Побледневший Еремей трезво и робко уговаривал:
— Да, бабы! Да вы што?.. Очумели? — и сокрушенно крутил головой, жалуясь мне. — Никогда такого не было. Лопнула струна стальная и у их…
Еремея напоили в конце концов. Он целовался со всеми бабами подряд, плясать пытался, да все валило его на хромую ногу. Он разбил себе голову о скамью. Ее замотали полотенцем.
В какой-то момент бабы принялись ругаться, сцепились за волосья, но тут заумирала Анисья-тихоня — от браги, и с нею начали привычно и дружно отваживаться. Кузьмичиха трахнула гармошку о стену, повалилась на колени перед иконой, начала молиться, истово бросая с плеча на плечо большую, что лопата, руку, биясь костлявым лбом об пол, с громким плачем просила наказать ее сей же момент.

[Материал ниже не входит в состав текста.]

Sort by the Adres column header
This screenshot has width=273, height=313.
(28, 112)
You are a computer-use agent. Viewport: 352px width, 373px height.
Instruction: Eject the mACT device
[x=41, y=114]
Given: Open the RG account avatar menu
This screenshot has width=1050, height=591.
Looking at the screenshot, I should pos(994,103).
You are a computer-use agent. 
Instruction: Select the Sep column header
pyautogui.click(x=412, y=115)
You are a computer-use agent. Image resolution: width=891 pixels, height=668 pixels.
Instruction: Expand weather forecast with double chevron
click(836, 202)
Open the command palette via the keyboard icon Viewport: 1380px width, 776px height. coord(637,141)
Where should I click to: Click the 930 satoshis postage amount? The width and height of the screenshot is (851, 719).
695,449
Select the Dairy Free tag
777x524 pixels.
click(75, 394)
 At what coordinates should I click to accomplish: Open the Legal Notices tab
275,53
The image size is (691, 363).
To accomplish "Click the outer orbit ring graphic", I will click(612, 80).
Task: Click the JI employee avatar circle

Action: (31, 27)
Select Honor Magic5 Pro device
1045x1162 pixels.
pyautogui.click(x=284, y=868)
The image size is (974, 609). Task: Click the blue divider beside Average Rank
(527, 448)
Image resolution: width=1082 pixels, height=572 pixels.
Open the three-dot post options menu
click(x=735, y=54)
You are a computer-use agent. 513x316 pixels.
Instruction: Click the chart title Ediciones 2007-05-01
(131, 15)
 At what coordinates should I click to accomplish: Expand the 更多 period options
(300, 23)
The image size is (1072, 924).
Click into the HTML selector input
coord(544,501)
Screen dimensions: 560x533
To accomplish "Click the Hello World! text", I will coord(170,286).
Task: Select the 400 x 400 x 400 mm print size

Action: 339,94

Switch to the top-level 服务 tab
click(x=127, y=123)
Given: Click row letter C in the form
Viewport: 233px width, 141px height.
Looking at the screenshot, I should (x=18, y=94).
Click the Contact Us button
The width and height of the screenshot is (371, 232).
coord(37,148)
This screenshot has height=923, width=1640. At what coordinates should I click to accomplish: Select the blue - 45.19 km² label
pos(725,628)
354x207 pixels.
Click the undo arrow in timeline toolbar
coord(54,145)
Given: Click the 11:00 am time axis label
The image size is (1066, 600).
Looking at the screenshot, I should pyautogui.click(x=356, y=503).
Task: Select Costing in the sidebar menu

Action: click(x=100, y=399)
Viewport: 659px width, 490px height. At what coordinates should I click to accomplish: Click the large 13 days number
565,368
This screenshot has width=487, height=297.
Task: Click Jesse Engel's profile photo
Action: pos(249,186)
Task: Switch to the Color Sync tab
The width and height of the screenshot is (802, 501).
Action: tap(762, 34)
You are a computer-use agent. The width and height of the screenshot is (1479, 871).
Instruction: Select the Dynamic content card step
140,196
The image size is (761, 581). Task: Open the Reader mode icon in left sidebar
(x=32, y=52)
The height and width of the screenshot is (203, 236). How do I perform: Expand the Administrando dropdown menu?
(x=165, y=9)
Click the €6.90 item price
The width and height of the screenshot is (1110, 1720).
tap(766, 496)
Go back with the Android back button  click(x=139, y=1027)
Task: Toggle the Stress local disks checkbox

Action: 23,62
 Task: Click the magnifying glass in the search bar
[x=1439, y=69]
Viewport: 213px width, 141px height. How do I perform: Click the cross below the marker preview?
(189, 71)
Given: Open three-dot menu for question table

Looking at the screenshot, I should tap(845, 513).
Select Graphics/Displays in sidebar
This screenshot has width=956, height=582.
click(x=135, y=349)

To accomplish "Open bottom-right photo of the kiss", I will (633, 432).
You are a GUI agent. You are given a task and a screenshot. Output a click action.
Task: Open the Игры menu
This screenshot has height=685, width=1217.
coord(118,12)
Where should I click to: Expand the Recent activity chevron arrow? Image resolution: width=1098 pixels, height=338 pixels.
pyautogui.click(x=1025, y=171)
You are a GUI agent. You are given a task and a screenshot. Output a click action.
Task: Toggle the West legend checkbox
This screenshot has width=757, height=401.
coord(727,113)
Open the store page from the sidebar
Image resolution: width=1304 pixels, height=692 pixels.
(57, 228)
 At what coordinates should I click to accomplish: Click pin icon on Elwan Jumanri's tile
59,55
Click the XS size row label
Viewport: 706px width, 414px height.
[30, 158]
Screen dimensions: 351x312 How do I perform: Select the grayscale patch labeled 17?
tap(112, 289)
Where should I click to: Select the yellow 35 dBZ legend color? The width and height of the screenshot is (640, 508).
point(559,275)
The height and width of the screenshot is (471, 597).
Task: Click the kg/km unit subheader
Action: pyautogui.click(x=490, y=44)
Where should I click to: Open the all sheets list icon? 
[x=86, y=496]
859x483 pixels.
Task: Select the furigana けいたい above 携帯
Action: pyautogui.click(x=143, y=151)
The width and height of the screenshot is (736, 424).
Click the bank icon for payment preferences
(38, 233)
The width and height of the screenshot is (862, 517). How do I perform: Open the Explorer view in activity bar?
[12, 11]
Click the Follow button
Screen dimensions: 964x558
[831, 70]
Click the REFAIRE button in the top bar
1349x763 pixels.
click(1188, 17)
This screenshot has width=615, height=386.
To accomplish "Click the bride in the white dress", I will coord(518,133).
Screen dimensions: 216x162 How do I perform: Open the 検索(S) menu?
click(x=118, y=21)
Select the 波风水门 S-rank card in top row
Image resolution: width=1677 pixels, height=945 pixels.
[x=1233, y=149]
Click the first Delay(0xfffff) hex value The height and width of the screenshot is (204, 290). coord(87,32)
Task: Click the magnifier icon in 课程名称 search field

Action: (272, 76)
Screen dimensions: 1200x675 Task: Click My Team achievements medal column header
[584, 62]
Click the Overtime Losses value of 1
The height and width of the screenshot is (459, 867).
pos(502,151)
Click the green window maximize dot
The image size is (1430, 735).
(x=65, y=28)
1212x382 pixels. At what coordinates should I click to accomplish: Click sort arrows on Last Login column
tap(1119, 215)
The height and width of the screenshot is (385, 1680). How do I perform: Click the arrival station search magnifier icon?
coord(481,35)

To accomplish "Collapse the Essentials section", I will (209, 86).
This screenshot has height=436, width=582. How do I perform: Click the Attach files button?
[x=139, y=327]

Бабы завыли, как перед светопреставлением, и начали брызгать на Кузьмичиху водой из ковша, Кузьмичиха схватилась за голову, повалилась на спину, зрачки ее увело под лоб.
— Самогонки, самогонки в рот-то плесните, — деловито посоветовал Еремей. — Заклинилось сердце в ей.
Кузьмичиха, поперхнувшись самогоном, очнулась от обморока и, шатаясь, пошла на кровать. Еремей церемонно поклонился присмиревшим женщинам, сказал: «Спасибо за угощение». Они сказали ему; «Спасибо за компанию». И мы отправились в Выдрино ночевать. Поднялись в полгоры, остановились отпыхаться. Внизу, за бельмасто сверкающими озерами, в холодной мороси тускло светились огни хутора. Разбежались пашкинские бабы по своим одичалым углам, в потустороннюю тишину погруженных темных изб.
И, глядя на эти едва теплеющиеся огни, Еремей Чердаков ровно бы самому себе, но так, чтобы и я слышал, совсем почти трезво сказал:
— Не осуждай и не кори наших баб. Пожалеть их надобно, за жись ихнюю…
Сказал, всхлипнул чуть слышно и покарабкался в гору.